Product & Technology

Our investment

March 2, 2022

What is Offensive Cybersecurity?

Cybersecurity has become a fact of life for every organization worldwide. Organizations need to ensure their networks, websites, hardware, applications, and data are secured against cyberattacks — and to do that, they need to find and fix security weaknesses that a cybercriminal could otherwise exploit. This becomes even a more pressing need, as the number of endpoints and attack surfaces of companies grow rapidly, and new & smarter attack methods are introduced by cybercriminals.

Companies can do this in two ways. First, they use a defensive security team (known as a blue team) to detect and protect against threats using a wide array of tools such as firewall, EDR and forensics tools (e.g. see our investment Binalyze), IPS, SIEM, or Breach and Attack Simulation platforms (e.g. see our portfolio company Picus Security).
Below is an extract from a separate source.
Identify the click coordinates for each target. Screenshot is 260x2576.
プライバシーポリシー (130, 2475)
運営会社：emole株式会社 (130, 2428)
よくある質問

Second, they might use an internal or external offensive security team (known as a red team) to proactively search for vulnerabilities in the organization’s security posture. An effective cybersecurity program employs both defensive and offensive security, as neither is sufficient in isolation.

The #1 Challenge in Offensive Security

Offensive cybersecurity in itself is not a new practice. However, the tool stack used by the pentesters is still in its early days. For the most part, internal red teams and external pentesters rely on a broad array of commercial and open-source hacking and security research tools, which are still in the early days of their automation lifecycle.

In particular, most offensive security techniques require a lot of manual and repetitive work. Pentesters use a huge number of different tools, manually configuring, deploying, and testing each in turn. Pentesters even have to manually build their pipeline (a chained series of events or actions), iterate over it, and rebuild them from scratch for each new project. Naturally, all of this can take a huge amount of time, and the complexity involved makes it hard for beginner and intermediate pentesters to apply their skills effectively.

Trickest: Automated Cybersecurity Platform

Trickest aggregates 100+ open-source offensive cybersecurity tools and ensures all of them are kept up to date and with full documentation. Because the platform is ‘white box’ — meaning users can see exactly what goes on inside — it gives pentesters complete visibility and configurability over their testing process. Trickest also handles the infrastructure management under the hood. Users can easily deploy their testing workflows on the Cloud with one click, configure and run automated processes, without worrying about scaling of resources and Cloud costs.